In the course of working with one of the world’s largest educational film and video collections, archives staff at IULMIA inevitably come across some extraordinary works that transcend the genre boundaries typical of classroom and educational films. Just a few recent examples turned up by programmers combing through the collection for this semester’s Social Guidance Sundays screening series include the unforgettable 1962 scare film H-Bomb Over U.S., with its felt cutouts and burning doll’s heads, and two early 1970s 16mm prints of Lillian Schwartz’s films UFOs and Pixillation,
While we do love the reliable formulas of narration, diagrams, and demonstrations found in classics from Coronet and Encyclopaedia Brittanica, the cinephile within us is drawn to those classroom films where the creative, individual touch of the filmmaker manages to shine through. There may be no place and time better than California in the late 60s where the spirit of creative personal filmmaking crossed over into educational productions, and the output of Churchill Films is exemplary is this respect.
IULMIA’s previous blog post discussed the series of music films that Les Blank worked on for director Pieter Van Deusen and Churchill Films – a series that exemplifies the surprisingly adventurous and original filmmaking sometimes found in 16mm cans with seemingly undistinguished titles like String Sounds. These music films were a series created for the primary school classroom by a gifted group of filmmakers loosely connected through the USC School of Cinematic Arts, all working at in the overlapping worlds of industrial and independent filmmaking in southern California. Since our last post we’ve continued corresponding with filmmaker Pieter Van Deusen, who has generously shared his memories and photographs from his work on the music series. As promised, we’re featuring excerpts from another outstanding title in the series – New Sounds In Music – with some rare performances from the West Coast experimental music scene circa 1968.
New Sounds In Music, along with the other 4 titles in the Music series, were written, directed, and produced by Pieter Van Deusen for Churchill Films, the educational film company founded by Robert Churchill in Los Angeles.

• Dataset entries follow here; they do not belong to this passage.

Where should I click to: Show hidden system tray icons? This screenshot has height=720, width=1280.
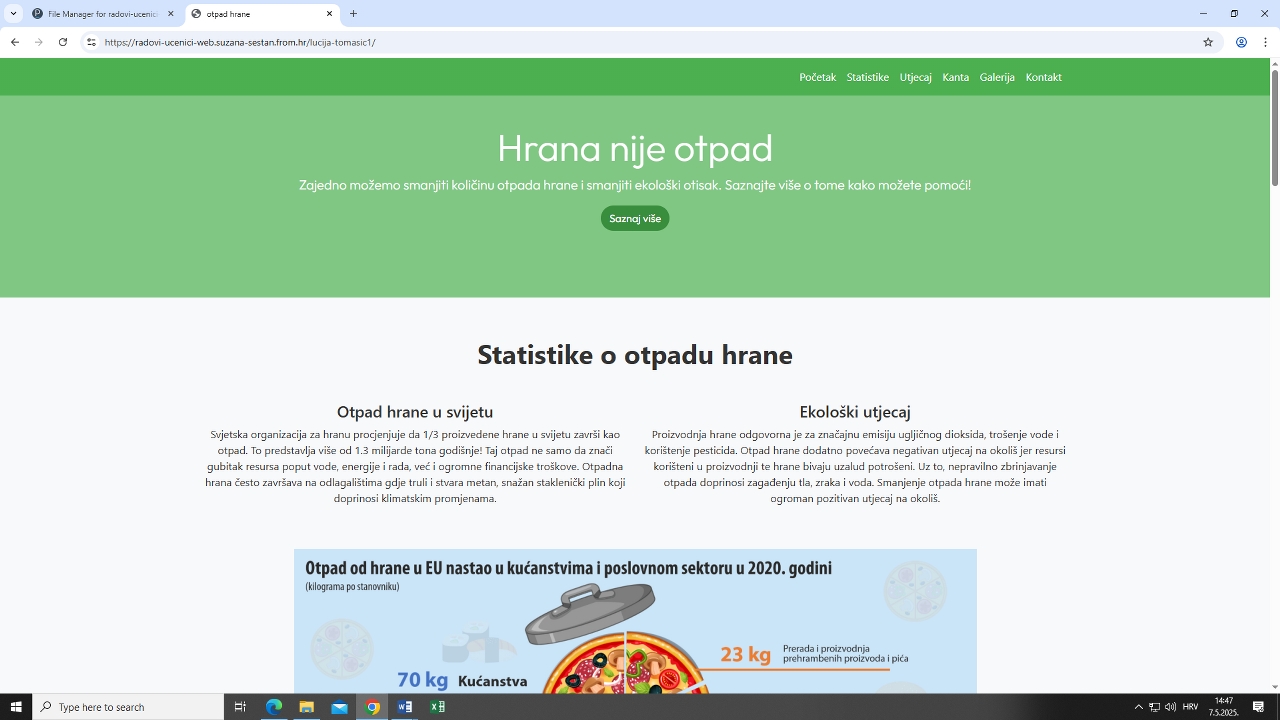pos(1138,707)
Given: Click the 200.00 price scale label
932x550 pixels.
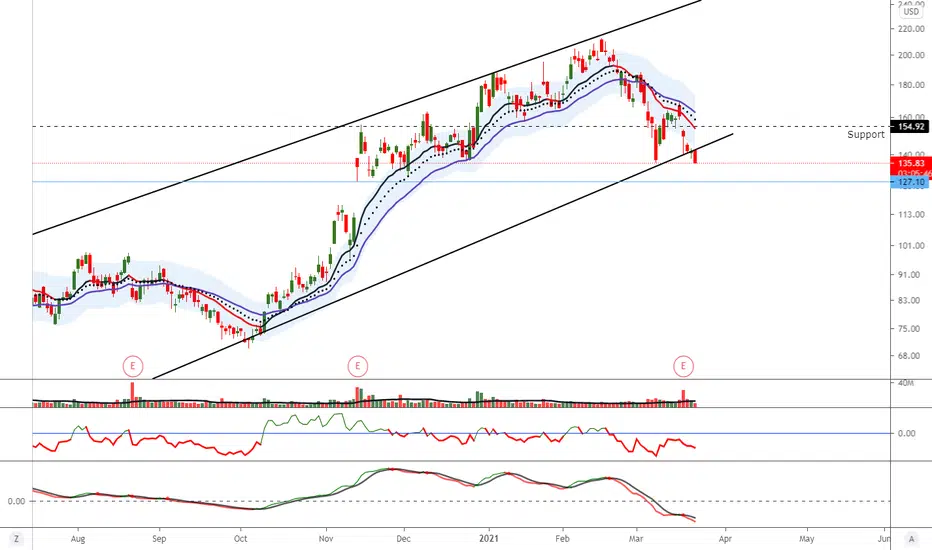Looking at the screenshot, I should pyautogui.click(x=911, y=55).
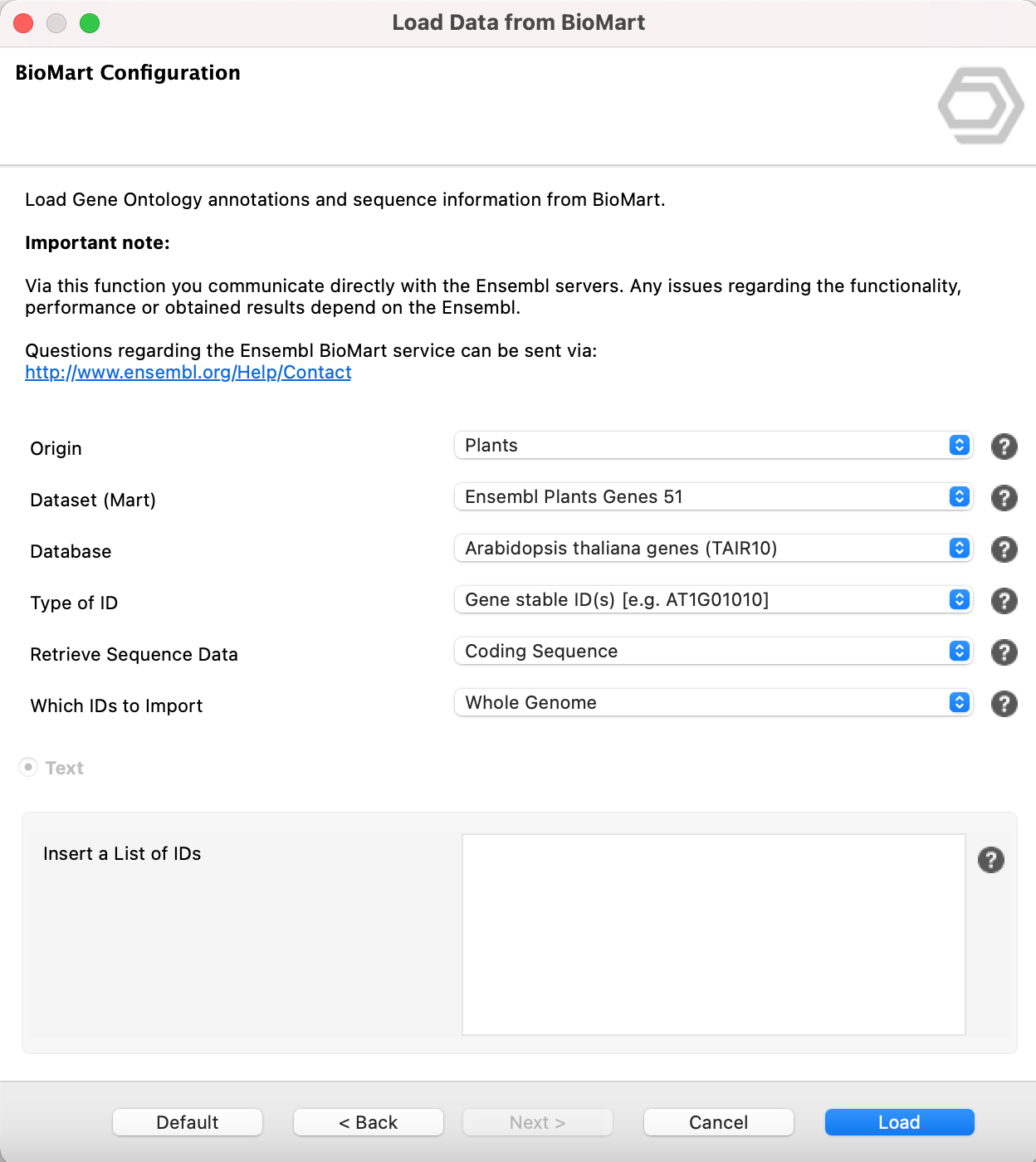This screenshot has height=1162, width=1036.
Task: Go to previous step with Back button
Action: (x=369, y=1122)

Each of the films in the series takes an expanded view of “sound,” musical and non-musical, with special emphasis on children producing sounds with commonplace objects and homemade instruments (Percussion Sounds even features a performance by a Santa Monica children’s gamelan ensemble!). However New Sounds departs from the others in the series as it introduces young audiences to then-current varieties of “serious” avant-garde music, including chance composition, prepared piano, electronic synthesizers, tape music, and the invented instruments of composer Harry Partch.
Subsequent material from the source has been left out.